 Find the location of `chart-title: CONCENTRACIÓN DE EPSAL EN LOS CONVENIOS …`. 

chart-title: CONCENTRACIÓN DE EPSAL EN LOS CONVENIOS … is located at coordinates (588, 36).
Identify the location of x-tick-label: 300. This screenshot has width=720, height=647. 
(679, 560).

____________

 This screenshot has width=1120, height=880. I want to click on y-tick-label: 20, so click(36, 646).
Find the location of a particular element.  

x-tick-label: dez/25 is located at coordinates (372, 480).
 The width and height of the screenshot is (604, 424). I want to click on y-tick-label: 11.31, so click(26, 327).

____________

▶ [PROBLEM STATEMENT]
Print the lines starting with the one that contains "Identify the location" and ending with the one that contains "(679, 560).", keeping both of those lines and copying every character unchanged.

▶ [TASK OUTPUT]
Identify the location of x-tick-label: 300. This screenshot has width=720, height=647. 
(679, 560).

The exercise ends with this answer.